Waterloo Road Reunited is a BBC online spin-off series to Waterloo Road, following the lives of several former pupils of Waterloo Road Comprehensive School in Manchester.

In November 2010, the BBC announced Waterloo Road would have an online spin-off mini-series, Waterloo Road Reunited. The series followed former characters of the main show, and their lives after leaving Waterloo Road.

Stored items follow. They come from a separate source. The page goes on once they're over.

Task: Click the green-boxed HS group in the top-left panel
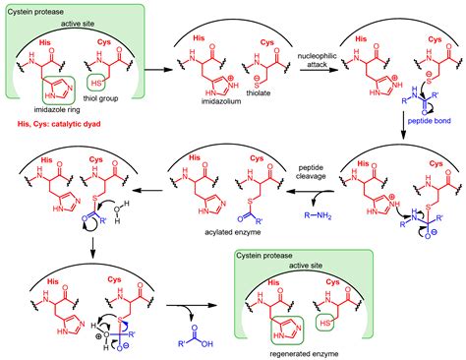(98, 82)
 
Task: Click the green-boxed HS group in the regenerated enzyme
(347, 322)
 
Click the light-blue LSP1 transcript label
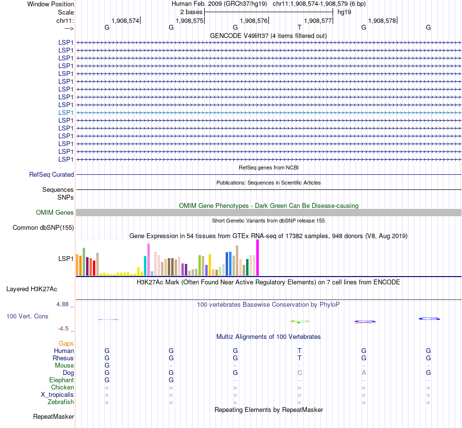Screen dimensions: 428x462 (x=66, y=112)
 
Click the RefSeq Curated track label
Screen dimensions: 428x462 (x=52, y=174)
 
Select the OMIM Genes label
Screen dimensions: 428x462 (x=55, y=212)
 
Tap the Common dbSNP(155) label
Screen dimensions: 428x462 (x=43, y=227)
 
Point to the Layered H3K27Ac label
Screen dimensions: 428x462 (x=32, y=289)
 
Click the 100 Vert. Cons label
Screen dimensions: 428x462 (x=27, y=316)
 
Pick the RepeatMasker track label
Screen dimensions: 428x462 (x=53, y=416)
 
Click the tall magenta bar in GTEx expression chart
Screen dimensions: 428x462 (x=257, y=258)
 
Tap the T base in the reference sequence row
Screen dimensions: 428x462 (x=300, y=28)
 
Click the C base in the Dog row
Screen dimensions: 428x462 (x=300, y=372)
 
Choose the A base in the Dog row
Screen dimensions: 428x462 (x=364, y=372)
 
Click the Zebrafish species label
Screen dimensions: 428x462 (x=61, y=402)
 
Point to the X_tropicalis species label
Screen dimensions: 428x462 (x=57, y=394)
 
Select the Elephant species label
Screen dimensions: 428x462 (x=62, y=380)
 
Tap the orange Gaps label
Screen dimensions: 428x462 (x=66, y=343)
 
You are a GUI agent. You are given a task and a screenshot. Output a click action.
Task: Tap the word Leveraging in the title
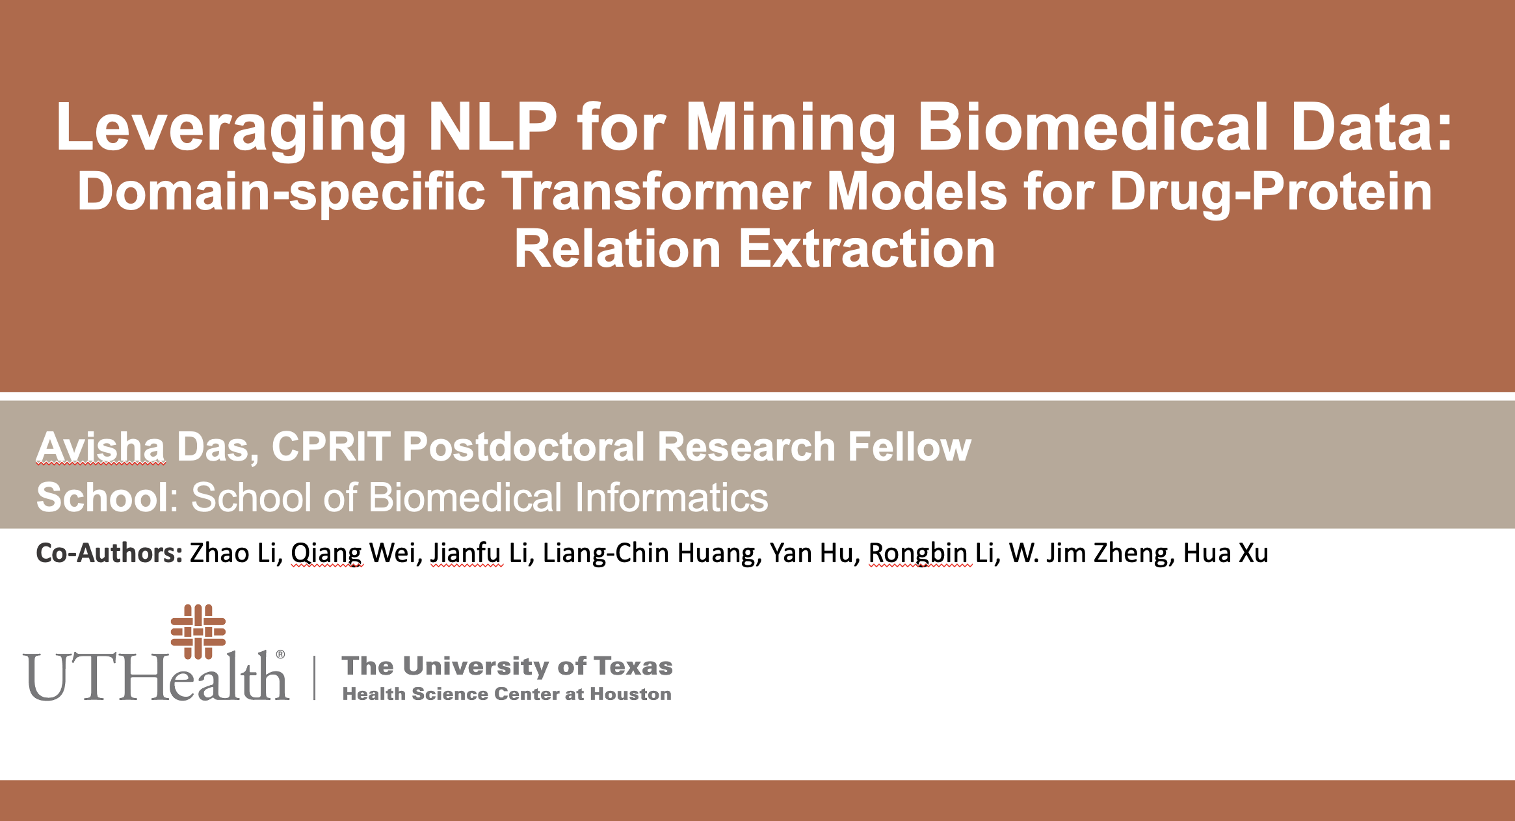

The series began in March 2011. The first episode of Waterloo Road Reunited was uploaded at 9:00pm on 2 March 2011 on the show's official website. The final episode concluded in April 2011.

==Cast and characters==
- Chelsee Healey as Janeece Bryant
- Lauren Thomas as Aleesha Dillon
- Lucy Dixon as Danielle Harker
- Tachia Newall as Bolton Smilie
- Thomas Milner as Paul Langley
- Zaraah Abrahams as Michaela White
- Dean Smith as Philip Ryan

==Episodes==

| No. | Title | Directed by | Written by | Original release date |
| 1 | "The Reunion" | Stewart Svaasand | Laura Klimke | 2 March 2011 |
Michaela White organises a reunion party for the Waterloo Road Class of 2010. What they don't know is that Michaela has a plan and a few surprises up her sleeve.
| 2 | "The Gig" | Stewart Svaasand | Chris Willshaw | 9 March 2011 |
Bolton has his chance at the big time in an MC Battle. Meanwhile, Michaela reveals the results of her DNA test, but Danielle is not convinced.
| 3 | "Stags and Hens" | Stewart Svaasand | Lissa Tognini | 16 March 2011 |
Neither wedding party's celebrations go to plan. Philip has a few surprises on his Stag night. The Hen party has a few hiccups - can the girls get along?
| 4 | "The Wedding" | Stewart Svaasand | Stuart Hill | 23 March 2011 |
It's Michaela and Philip's wedding day, but will the day go as planned? Paul's day goes from bad to worse when he receives some bad news.
| 5 | "A Quiet Night In" | Stewart Svaasand | Stuart Hill | 30 March 2011 |
Paul takes drastic measures in an attempt to fix his problems. Michaela impresses Bolton in how she helps Paul.
| 6 | "Bon Voyage" | Stewart Svaasand | Chris Willshaw | 6 April 2011 |
The gang throw a farewell party for Philip and Michaela. Paul reconciles with his friends. Will Philip and Michaela make it to Dubai?